─── Extrait ───

Juin 2017, coup de tonnerre dans le monde de la grande distribution : Amazon annonce officiellement le rachat de Whole Food et enfonce la porte d’entrée de la distribution physique. Trois mois plus tard une autre nouvelle circule, dans les rangs des assureurs européens cette fois : ce même géant américain recrute activement une équipe de professionnels de l’assurance à Londres pour opérer en Europe occidentale. Nouvelle opération en partenariat avec un assureur institutionnel ou réel lancement ? Pour les acteurs de la place, la question se pose.

 

Pourquoi Amazon a choisi de ne pas opérer en propre auparavant

 

Un secteur qui offre de belles perspectives mais qui a aussi des freins à l’entrée importants

Plusieurs fois au cours des dernières années, l’entreprise a noué et dénoué des partenariats pour proposer à ses clients des produits d’assurance.

  • Amazon Protect, lancé en 2016 en collaboration avec The Warranty Group, permet au client d’acquérir une police d’extension de garantie (5 ans maximum) sur les produits affinitaires (tablette, TV, smartphone, etc.) au moment de la prise de commande.
  • Une autre collaboration avec Allianz propose au client une solution de remplacement de l’équipement via Amazon en cas de sinistre habitation.

Ces incursions dans le monde de l’assurance restent stratégiquement neutres du point de vue d’Amazon tant la partie du contrat honorée reste proche de son cœur de métier : la distribution de produits.

Pour ce qui relève de l’assurance, passer la frontière du simple partenariat n’est pas une sinécure et la firme de Seattle l’a bien compris. Constitution de fonds propres conséquents (notamment dus à Solvency II), mise en conformité avec des réglementations toujours plus importantes (GDPR, DDA, PRIIPS, etc.) et compréhension d’un cycle économique inversé. Un ensemble de complexités qui a de quoi décourager même les géants du web et leurs moyens illimités.

 

Quelles sont donc les motivations d’Amazon à passer outre cette complexité ?

  • Premier élément de réponse, l’aspect financier. La stratégie d’Amazon a longtemps été la croissance de ses parts de marché au détriment, souvent, de ses marges. Mais les investisseurs ne sont plus autant enthousiastes quant à cette vision. Une incursion dans une industrie comme l’assurance, où les taux de rentabilité sont connus pour être importants, serait une diversification appréciée.

─── Données fournies ───

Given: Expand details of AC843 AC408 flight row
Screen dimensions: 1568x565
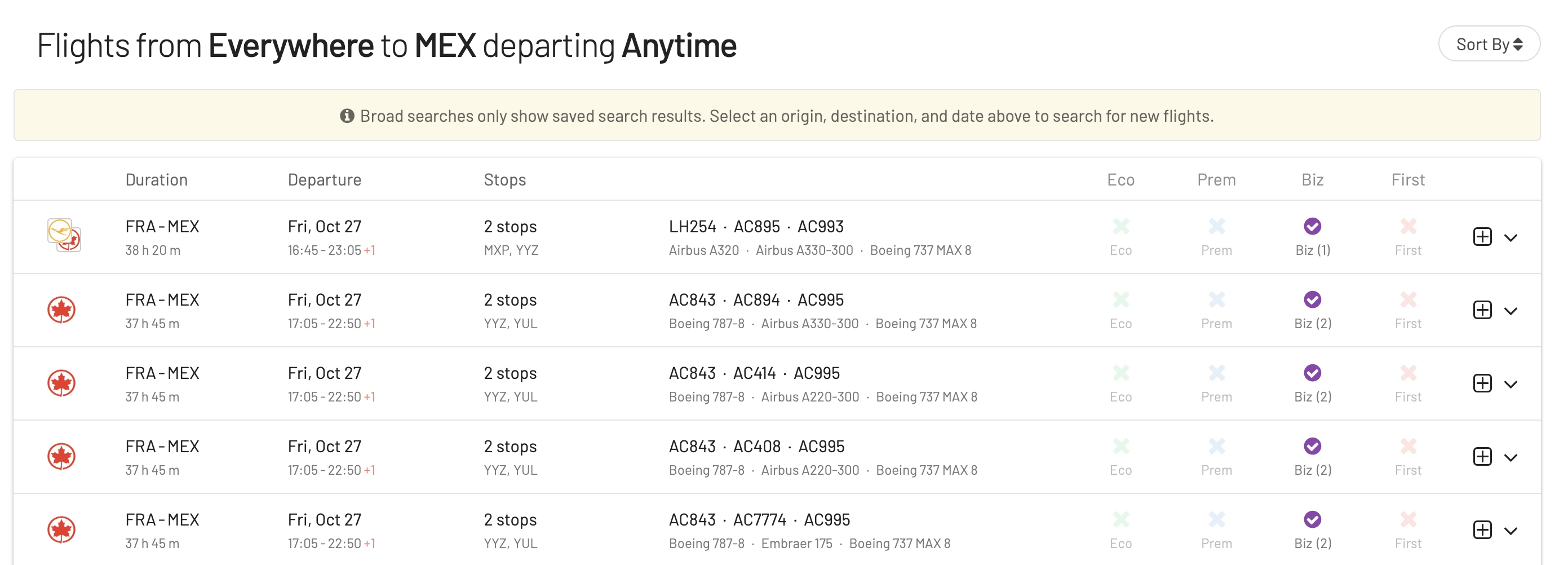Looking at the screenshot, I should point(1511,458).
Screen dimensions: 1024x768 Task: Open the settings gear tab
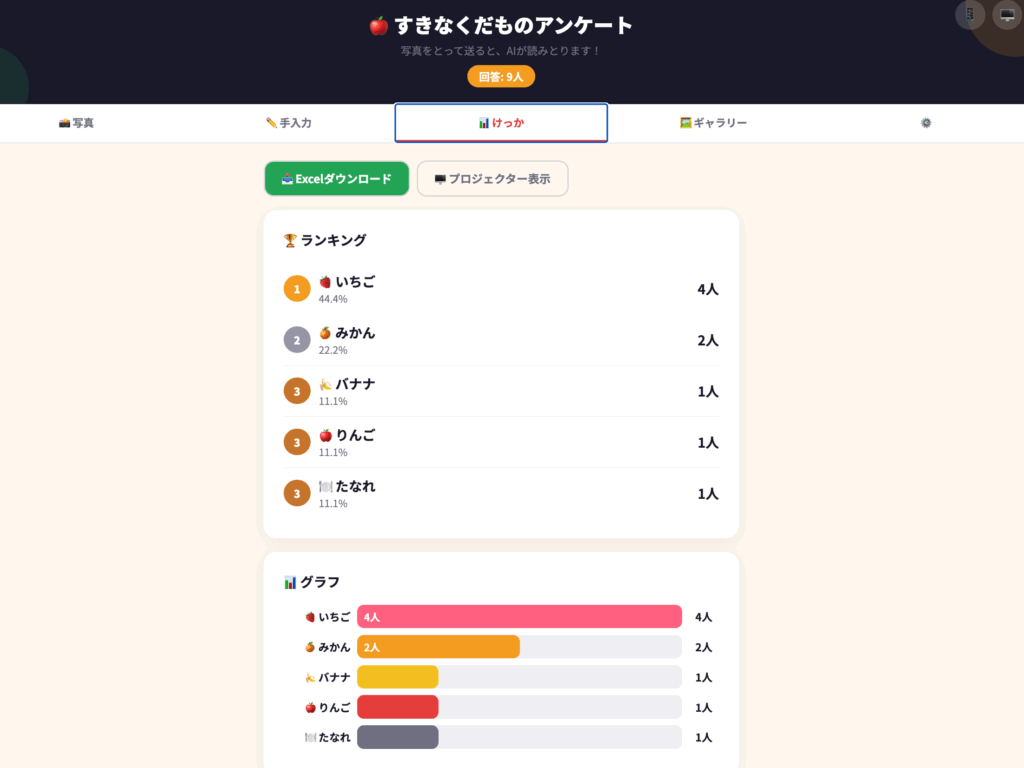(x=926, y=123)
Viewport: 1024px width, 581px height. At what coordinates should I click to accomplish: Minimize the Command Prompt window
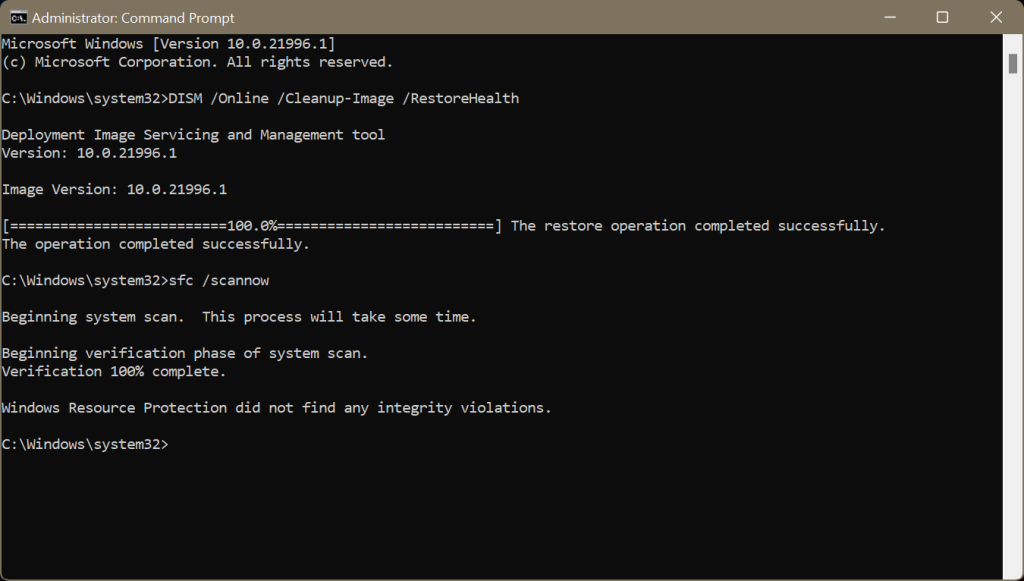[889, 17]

───
─── Données fournies ───

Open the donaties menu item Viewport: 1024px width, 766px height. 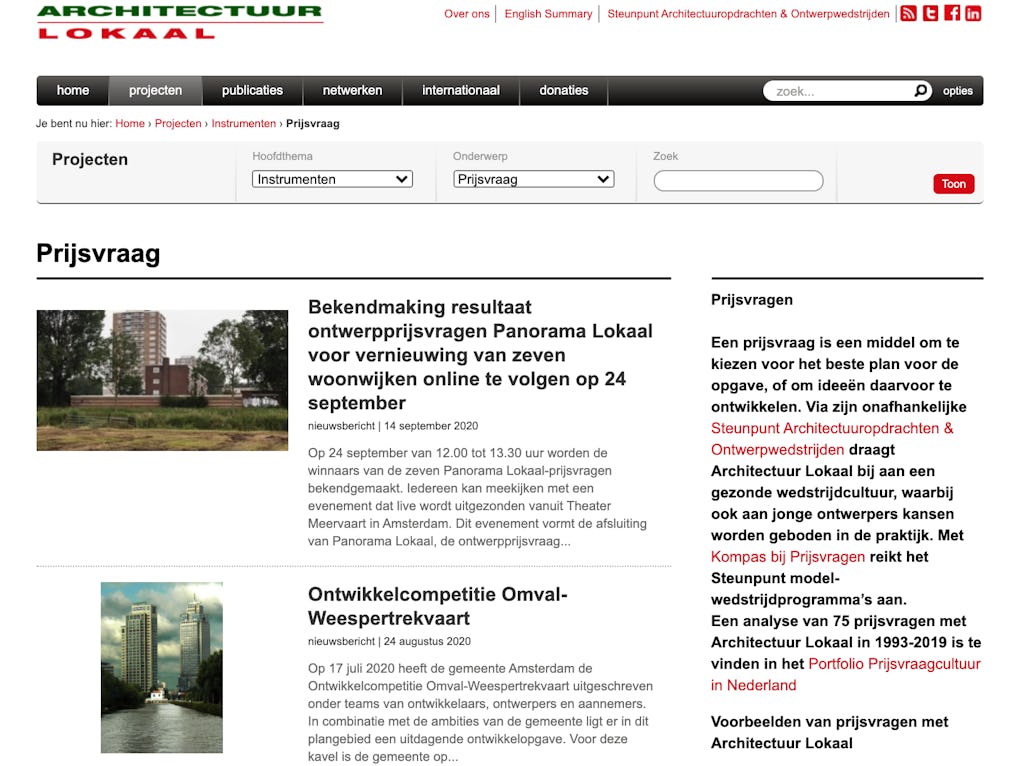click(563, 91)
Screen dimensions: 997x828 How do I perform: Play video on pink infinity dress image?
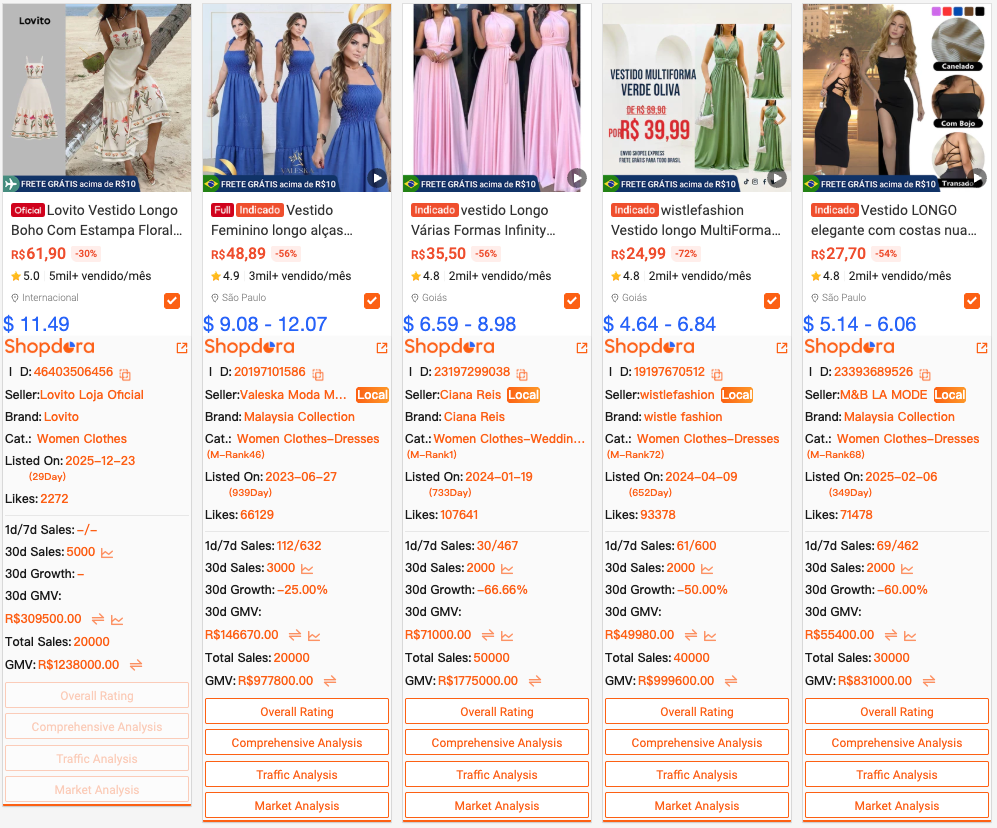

───
─── Données fournies ───

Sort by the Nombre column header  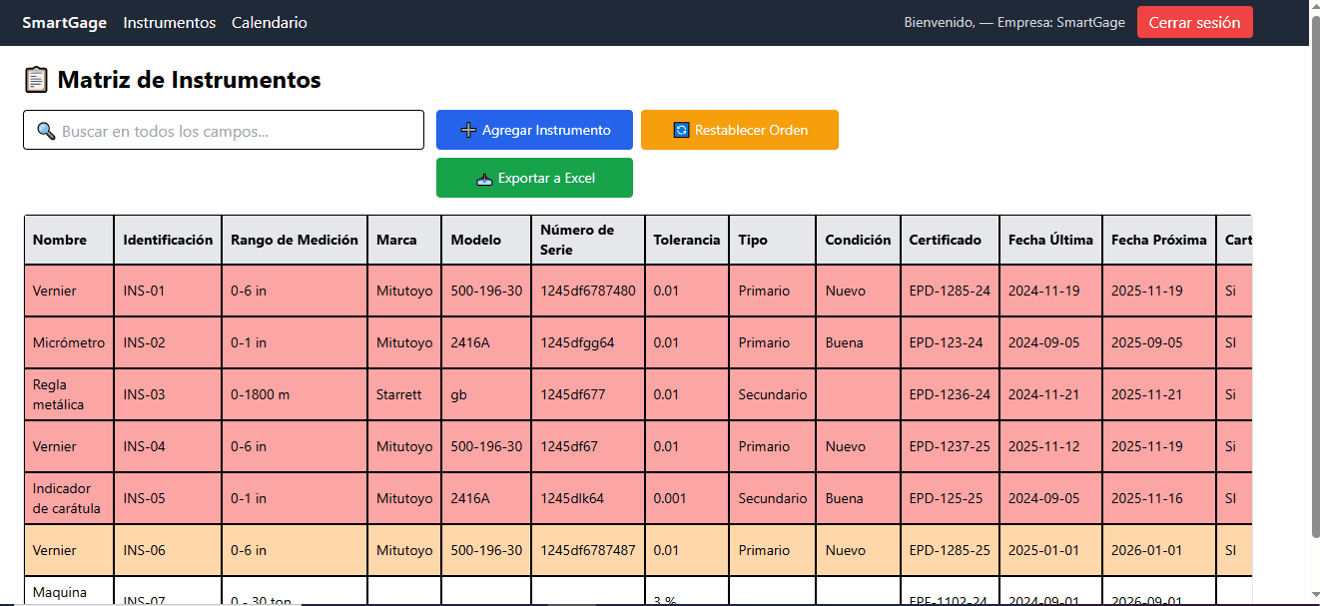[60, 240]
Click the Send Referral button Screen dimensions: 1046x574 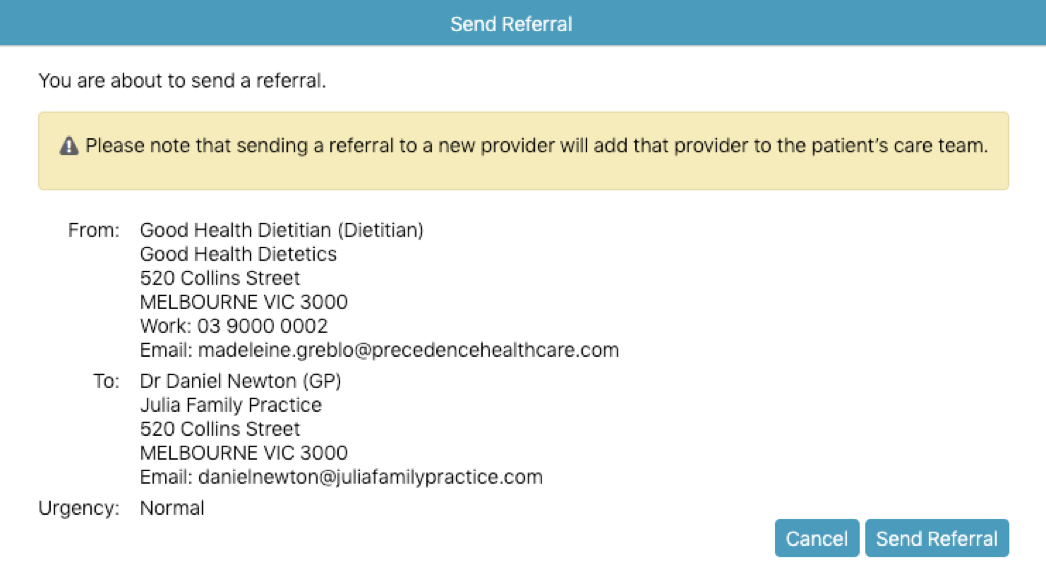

───

■ **Travail à faire**:
A) Selon l'extrait, en quelle année et avec quelle entreprise Amazon Protect a-t-il été lancé ?
B) Recopiez le passage de l'extrait qui va de « Juin 2017, coup » à « question se pose. ».
C) Reformulez sous forme de liste le paragraphe de l'extrait qui commence par « Pour ce qui relève de l'assurance », en gardant ses faits principaux.

■ **Réponses complètes**:
A) En 2016, en collaboration avec The Warranty Group.

B)
Juin 2017, coup de tonnerre dans le monde de la grande distribution : Amazon annonce officiellement le rachat de Whole Food et enfonce la porte d’entrée de la distribution physique. Trois mois plus tard une autre nouvelle circule, dans les rangs des assureurs européens cette fois : ce même géant américain recrute activement une équipe de professionnels de l’assurance à Londres pour opérer en Europe occidentale. Nouvelle opération en partenariat avec un assureur institutionnel ou réel lancement ? Pour les acteurs de la place, la question se pose.

C)
Dépasser le simple partenariat dans l'assurance est difficile, ce qu'Amazon a bien compris. Les obstacles sont les suivants :
- constituer des fonds propres conséquents, notamment à cause de Solvency II ;
- se conformer à des réglementations toujours plus importantes (GDPR, DDA, PRIIPS, etc.) ;
- comprendre un cycle économique inversé.

Ces complexités peuvent décourager même les géants du web, malgré leurs moyens illimités.